Instructions for the task: The lines to copy run from the one containing "Instruction: Click the" to the very end of the records; give them exactly, and only them, without pictures.

|---|

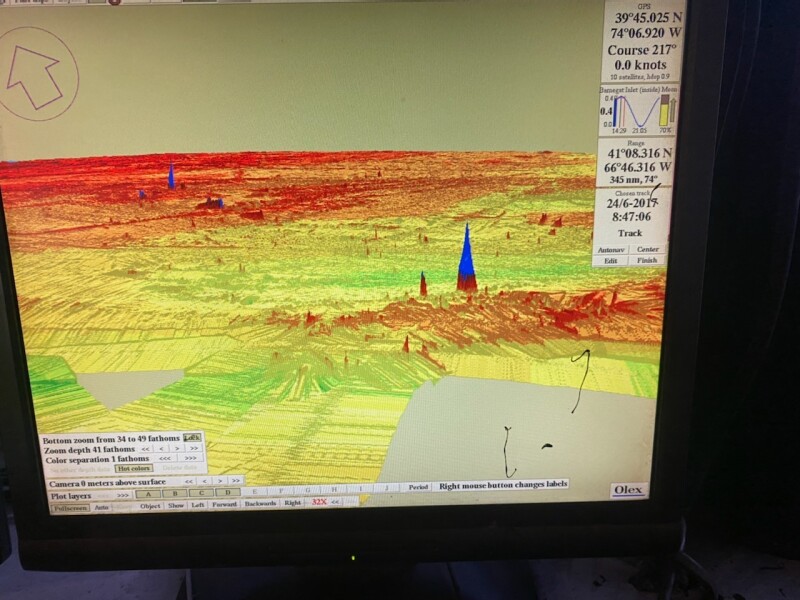Click Finish in the track panel
Image resolution: width=800 pixels, height=600 pixels.
pos(648,260)
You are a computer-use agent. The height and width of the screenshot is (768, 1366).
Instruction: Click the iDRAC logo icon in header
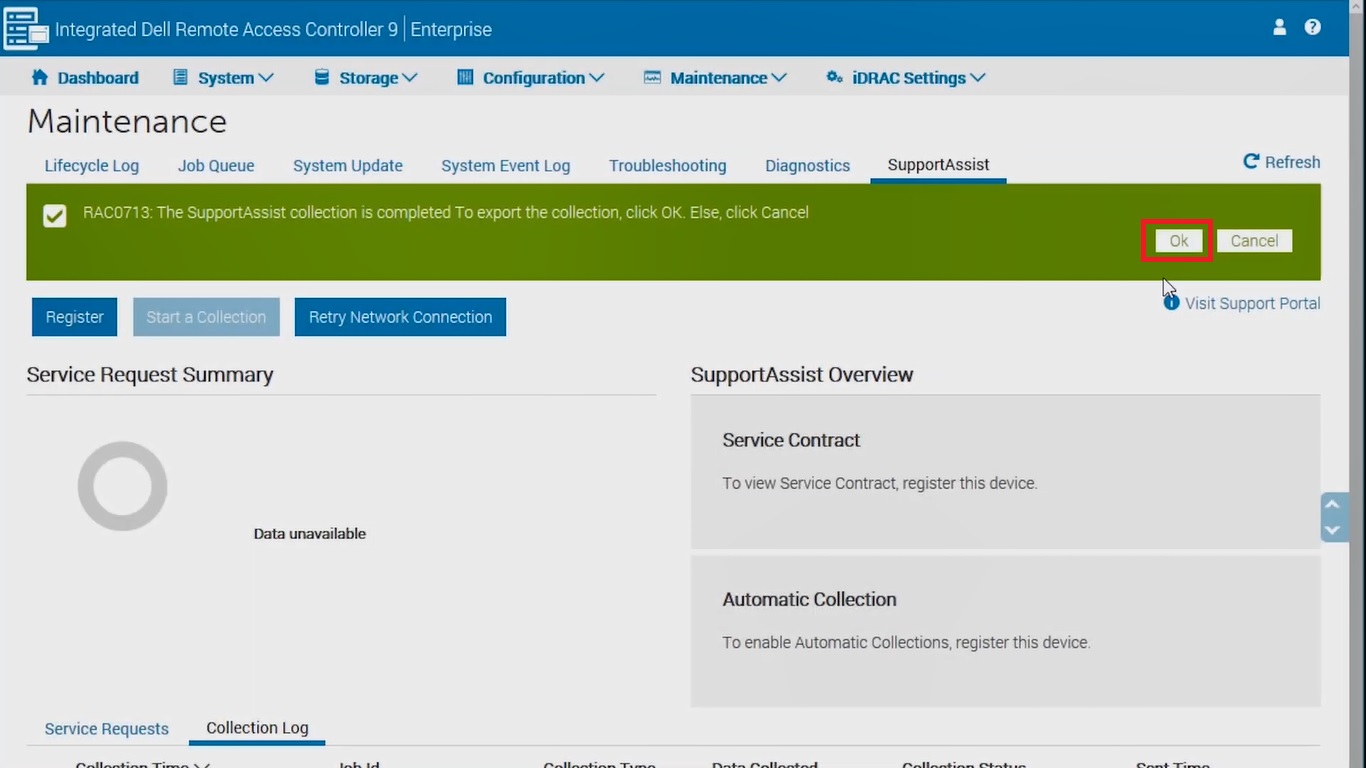[26, 28]
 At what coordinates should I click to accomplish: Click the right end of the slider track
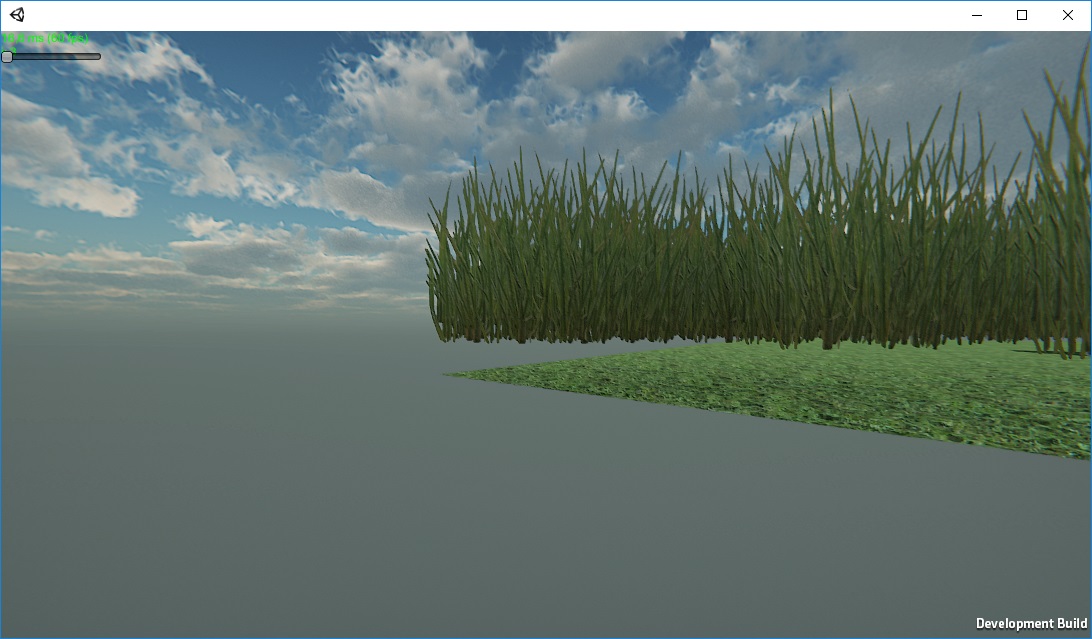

|---|

Output:
Instruction: Click the iDRAC logo icon in header
[26, 28]
 At what coordinates should I click to accomplish: Click the right end of the slider track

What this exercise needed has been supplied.